Israel responded by launching strikes on alleged Hamas targets in Lebanon and Gaza, a deliberate choice to avoid igniting a wider conflict with Hezbollah.
The Lebanese group has neither endorsed nor criticised the rocket fire from Lebanon. While no group has officially claimed responsibility, security and UNIFIL sources say Palestinian groups were behind the incident.
“It shows that Hezbollah wants to keep its narrative of resistance against Israel, while at the same time, [Hezbollah] doesn’t want to look like it’s part of a provocative action,” said Sami Nader, the director of the Beirut-based Levant Institute for Strategic Affairs.
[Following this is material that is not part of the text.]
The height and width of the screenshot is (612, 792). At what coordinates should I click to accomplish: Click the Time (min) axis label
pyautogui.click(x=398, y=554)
The Lebanese group wanted to avoid an Israeli retaliation on its assets, which would propel them to respond and risk the outbreak of another war – a catastrophic outcome for Lebanon as it faces one of the world’s worst economic crises.
Hezbollah has emerged as the country’s most powerful political actor, seizing more opportunities to expand in the last three years of an economic crisis.
But another war, which the country’s current economic capacity could not sustain, would undermine the group’s image as a legitimate threat to Israel — a significant driver of the party’s domestic support, said Hilal Khashan, a professor of political science at the American University of Beirut (AUB).
“Hamas does in Lebanon what Hezbollah can no longer do,” Khashan told The New Arab.
Hezbollah is instead sticking to a “policy of silence” regarding Israel’s retaliatory strikes, the party’s leader, Hassan Nasrallah, said in a televised speech on Friday.
Nasrallah also warned in the speech that Israel’s “reckless actions in Jerusalem” might lead the region to a “major war”.
The military component of Hezbollah’s anti-Israel stance has expired, Khashan said. “Hezbollah will continue to criticise Israel, condemn Israel, and disseminate anti-Israeli propaganda, but it will not take military action…,” he added.